12  ::: {style=“overflow-x: auto;”}

title: “Time-Series Database Platforms” difficulty: intermediate —

12.1 Learning Objectives

By the end of this chapter, you will be able to:

  • Compare InfluxDB, TimescaleDB, and Prometheus architectures and use cases
  • Evaluate platform trade-offs for specific IoT deployment requirements
  • Select the right time-series database for your application domain
  • Write basic queries in Flux (InfluxDB), SQL (TimescaleDB), and PromQL (Prometheus)
  • Differentiate the licensing, clustering, and ecosystem characteristics across platforms
In 60 Seconds

The major time-series platforms for IoT – InfluxDB, TimescaleDB, QuestDB, and Apache IoTDB – each optimize for different trade-offs: cardinality limits, query language familiarity, edge deployment constraints, and integration ecosystem. InfluxDB excels at high-cardinality cloud deployments; TimescaleDB suits teams wanting SQL on PostgreSQL; QuestDB delivers maximum raw ingest speed; Apache IoTDB targets industrial IoT with hierarchical device modeling. Match platform to workload before committing to a schema, as migration between platforms is costly.

12.2 Key Concepts

  • InfluxDB 3.0: The latest InfluxDB version using Apache Arrow columnar storage and Parquet persistence, enabling SQL queries via Flight SQL while maintaining InfluxDB’s high-cardinality time-series strengths
  • Apache IoTDB: An open-source time-series database designed for industrial IoT with a hierarchical path-based data model (root.factory.line.machine.sensor), optimized for billions of time-series from physical assets
  • Prometheus: A pull-based monitoring time-series database optimized for cloud-native infrastructure metrics, using a scrape model where the server pulls metrics from instrumented services at configured intervals
  • OpenTSDB: A time-series database built on Apache HBase, enabling horizontal scaling to billions of data points by leveraging HBase’s distributed architecture – suited for large-scale IoT requiring HBase ecosystem integration
  • Grafana: A multi-source visualization platform that connects to virtually all time-series databases via plugins, providing dashboards, alerting, and annotation layers without requiring migration between databases
  • Telegraf: An agent-based data collection framework by InfluxData that collects metrics from hundreds of input sources (MQTT, Modbus, OPC-UA) and writes to multiple output destinations including InfluxDB and Prometheus
  • Flux Query Language: InfluxDB’s functional data scripting language enabling complex transformations, joins, and user-defined functions on time-series data – more powerful than InfluxQL but requires a learning curve
  • Vector Clock: A logical timestamp mechanism used in distributed time-series platforms to track causality between writes across replicas, enabling conflict detection without requiring perfectly synchronized physical clocks

12.3 MVU: Minimum Viable Understanding

Core concept: Choose InfluxDB for maximum write throughput (500K+ pts/sec), TimescaleDB when you need SQL compatibility and joins with business data, or Prometheus for Kubernetes-native infrastructure monitoring. Why it matters: The wrong platform choice locks you into limitations–InfluxDB cannot join sensor data with customer records, Prometheus only retains 15-30 days, and TimescaleDB cannot match InfluxDB’s raw write speed. Key takeaway: Start with the question “Do I need to join time-series data with relational business data?” If yes, use TimescaleDB; if no and write volume exceeds 300K pts/sec, use InfluxDB; for infrastructure monitoring with alerting, use Prometheus.

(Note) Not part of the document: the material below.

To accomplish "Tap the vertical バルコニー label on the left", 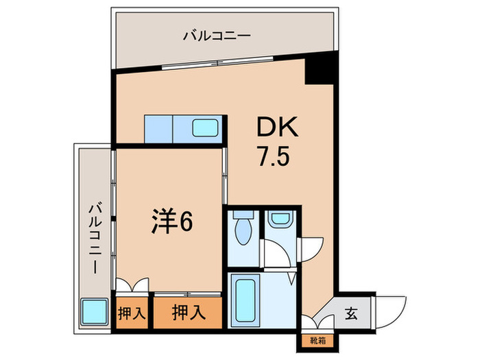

A time-series database is specially designed for data with timestamps, which is exactly what IoT sensors produce. Think of it as a diary optimized for entries like ‘temperature at 10:00 AM, temperature at 10:01 AM.’ Regular databases can store this too, but time-series databases are purpose-built to handle millions of such entries per second and answer time-based questions instantly.

12.4 Introduction

Choosing the right time-series database is one of the most consequential architectural decisions in an IoT project. The database you select determines your write throughput ceiling, query capabilities, integration options, and operational complexity for years to come. Unlike general-purpose databases where migration is painful but feasible, time-series databases embed assumptions about data model, query patterns, and retention strategies that make late-stage switches extremely costly.

This chapter examines three dominant platforms – InfluxDB, TimescaleDB, and Prometheus – through the lens of real IoT deployment requirements. Rather than declaring a “winner,” we provide decision frameworks that match platform strengths to specific use cases.

12.5 Comparing Major Platforms

Estimated time: ~20 min | Difficulty: Advanced | Unit: P10.C15.U03

Three dominant platforms serve different IoT use cases: InfluxDB (pure time-series), TimescaleDB (PostgreSQL compatibility), and Prometheus (monitoring and alerting). Each makes different trade-offs between write performance, query flexibility, and operational simplicity.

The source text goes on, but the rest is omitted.